Objective: Postoperative complications at the coloanal anastomosis site following surgery for Hirschsprung disease (HSCR) can significantly impact bowel function recovery in children. Indocyanine green (ICG) fluorescence imaging provides a real-time, quantitative assessment of perfusion, potentially improving surgical outcomes. This study aims to evaluate the effectiveness of an ICG-based quantitative perfusion analysis strategy compared to conventional visual assessment in determining anastomotic site selection.

Methods: This single-center retrospective study included consecutive patients with histologically confirmed HSCR who underwent surgery between January 2023 and January 2024. Following vascular arcade ligation and transanal pull-through, anastomotic site selection was guided either by conventional visual assessment (Visual Group) or ICG fluorescence angiography with quantitative perfusion analysis (ICG Group). We chose the specific ICG perfusion parameters (Fmax > 30 AU, Tmax < 30 s) as safe anastomotic site thresholds. Postoperative complications, functional outcome and perianal ultrasound findings were assessed during follow-up.
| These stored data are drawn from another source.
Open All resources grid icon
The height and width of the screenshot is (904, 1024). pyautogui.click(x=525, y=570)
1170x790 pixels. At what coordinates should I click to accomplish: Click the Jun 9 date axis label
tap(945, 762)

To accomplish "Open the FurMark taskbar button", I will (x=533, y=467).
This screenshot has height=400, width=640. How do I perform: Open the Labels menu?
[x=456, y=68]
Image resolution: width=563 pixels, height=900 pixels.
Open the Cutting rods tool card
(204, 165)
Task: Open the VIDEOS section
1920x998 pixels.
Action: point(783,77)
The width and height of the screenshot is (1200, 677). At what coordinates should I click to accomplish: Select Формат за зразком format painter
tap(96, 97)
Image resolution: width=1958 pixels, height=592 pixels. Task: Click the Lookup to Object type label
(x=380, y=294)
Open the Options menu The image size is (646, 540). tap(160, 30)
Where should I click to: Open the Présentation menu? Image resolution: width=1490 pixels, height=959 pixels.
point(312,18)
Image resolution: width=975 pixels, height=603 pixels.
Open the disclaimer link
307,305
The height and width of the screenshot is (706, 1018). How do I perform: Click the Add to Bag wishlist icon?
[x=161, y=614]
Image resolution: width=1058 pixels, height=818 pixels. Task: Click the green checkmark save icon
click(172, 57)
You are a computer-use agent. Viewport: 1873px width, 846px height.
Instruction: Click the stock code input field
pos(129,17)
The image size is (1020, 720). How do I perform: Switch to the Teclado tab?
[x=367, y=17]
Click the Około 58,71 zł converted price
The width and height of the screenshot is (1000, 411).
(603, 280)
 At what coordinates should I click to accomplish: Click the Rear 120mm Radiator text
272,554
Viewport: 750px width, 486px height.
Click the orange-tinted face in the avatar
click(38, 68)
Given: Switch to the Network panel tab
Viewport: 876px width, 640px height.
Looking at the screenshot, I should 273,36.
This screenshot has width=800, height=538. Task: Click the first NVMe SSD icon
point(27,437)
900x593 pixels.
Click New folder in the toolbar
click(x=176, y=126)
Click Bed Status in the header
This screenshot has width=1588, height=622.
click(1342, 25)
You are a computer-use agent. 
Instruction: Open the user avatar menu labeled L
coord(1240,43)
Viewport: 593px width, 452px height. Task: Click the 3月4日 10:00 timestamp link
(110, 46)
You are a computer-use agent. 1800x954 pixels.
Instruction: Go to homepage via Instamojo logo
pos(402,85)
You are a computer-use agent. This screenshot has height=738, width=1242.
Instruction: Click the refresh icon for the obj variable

Results: A total of 167 patients were included, with 34 in the ICG Group and 133 in the Visual Group. Both groups had comparable baseline characteristics. While no significant differences were observed in postoperative bowel movement recovery or major anastomotic complications, perianal ultrasound at 5-7 days postoperatively revealed significantly reduced anastomotic inflammation in the ICG Group. Follow-up analysis showed that the ICG Group had a shorter hospital stay (7 days, IQR 7-8 vs. 8 days, IQR 7-10.5, p = 0.003), as well as a higher percentage of HAEC-free patients (78.1% for ICG vs. 56.8% for Visual) compared to the Visual Group.

Conclusion: Quantitative ICG fluorescence imaging provides a more precise and objective approach for anastomotic site selection in HSCR surgery. This strategy may reduce postoperative anastomotic inflammation and HAEC. Further studies are needed to validate its long-term clinical benefits and establish standardized protocols for pediatric colorectal surgery.